With the shaving of the head, pilgrims culminate their journey and don their Eid finery, Naser Al Wasmi reports from Makkah
The colourful end to Hajj
The last days of Hajj see Makkah transformed into an array of colour as pilgrims from almost 200 countries shed uniform white robes to don their Eid finery.
But brilliant statements of fashion fall short with the haircuts, as the vast majority have by now shaved their heads to satisfy a part of another Hajj ritual.
Muslims here consider themselves members of the same family, they have endured a physically and mentally taxing Hajj together and the act has forged a fraternal feeling that binds the pilgrims tighter together.

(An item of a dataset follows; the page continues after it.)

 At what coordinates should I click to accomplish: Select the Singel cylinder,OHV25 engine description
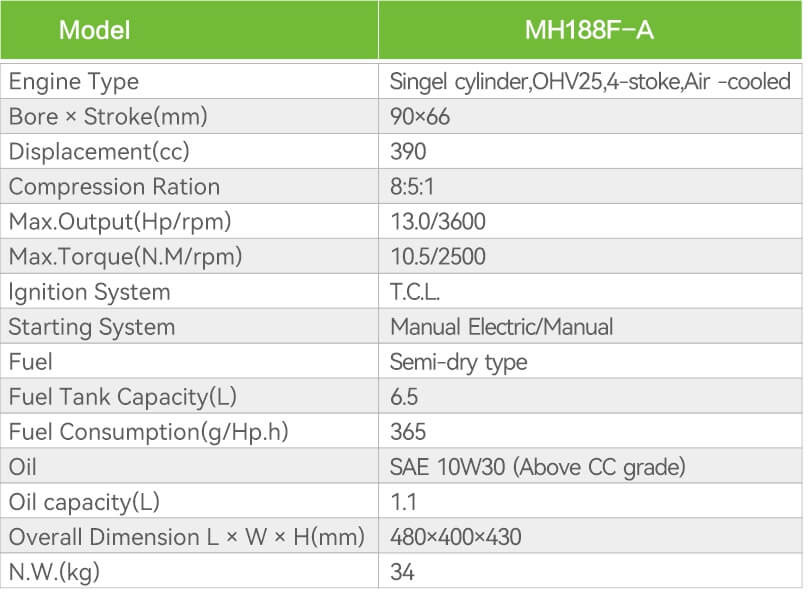pos(590,82)
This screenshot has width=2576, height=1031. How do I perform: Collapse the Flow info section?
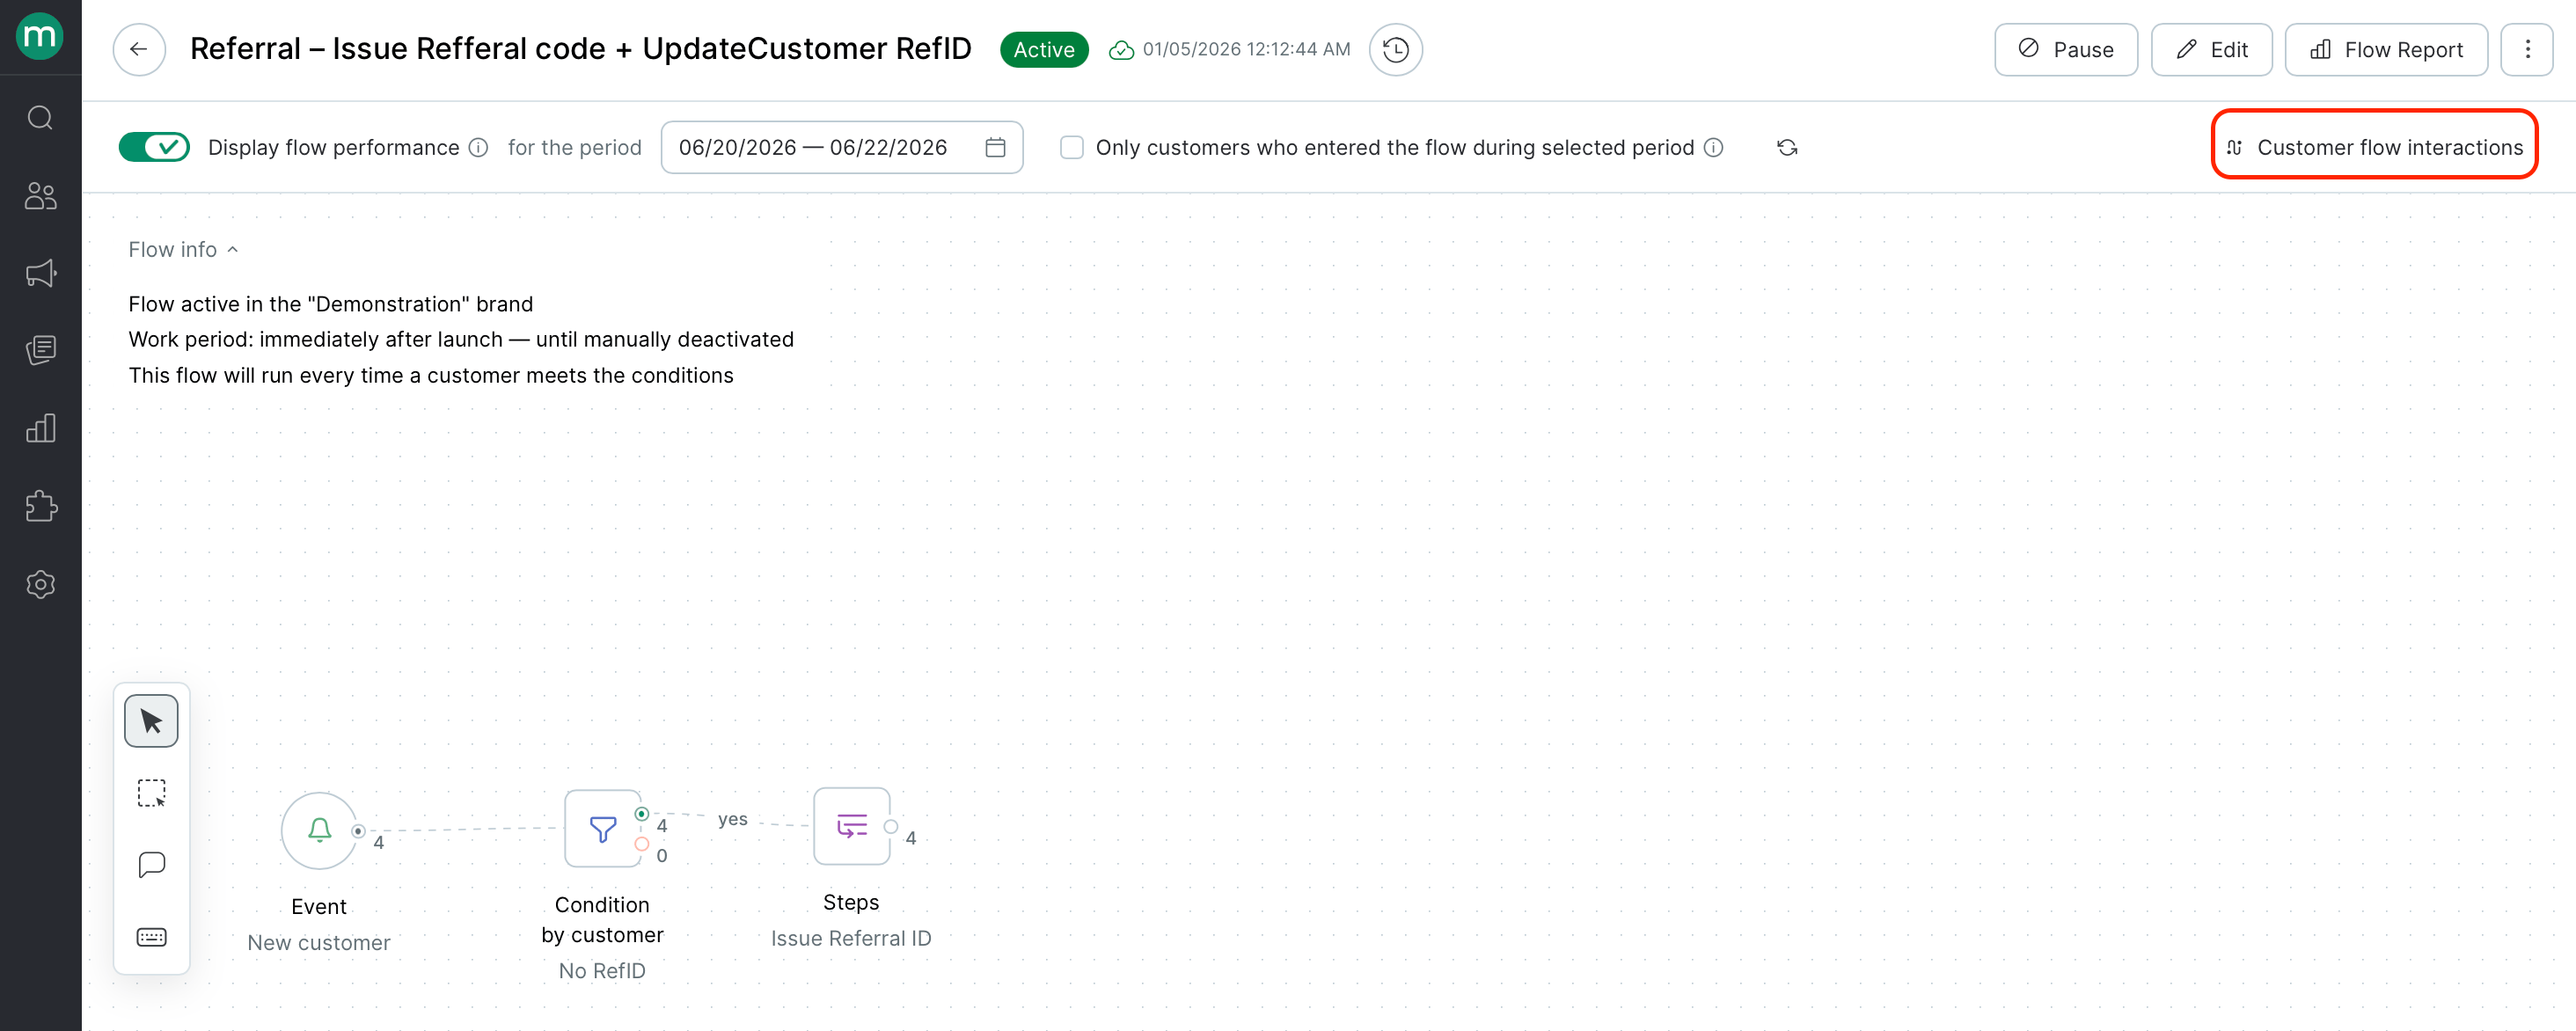coord(183,249)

There is unity and equality in all actions, a sense of camaraderie that permeates the rituals, and now a unity has become physical in the article of haircuts, shaved in likeness to the Prophet Mohammed.
Some perform the ritual shaving themselves, others have their fellow pilgrims do it for them at makeshift roadside barbers. But for the majority, the shaving takes places in Makkah after they perform another circumambulation of the Kaaba. Unlike men, women usually just snip a single lock of hair.
Makkah, even at 2 a.m., is alive. During Hajj, shops never close and the barbershops work tirelessly.
Sameer, a barber working in a shop just 5 minutes from the Kaaba, takes a break to drink tea.
“I have maybe shaved over a thousand people,” he said sipping on his milky brew. “This is the first time I sit down in 8 hours.”
Pilgrims, many still donned in the two white shawls customary for Hajj, beckon him to shave their heads. He declines their patronage saying, “go somewhere else, I am too tired or wait 5 minutes”.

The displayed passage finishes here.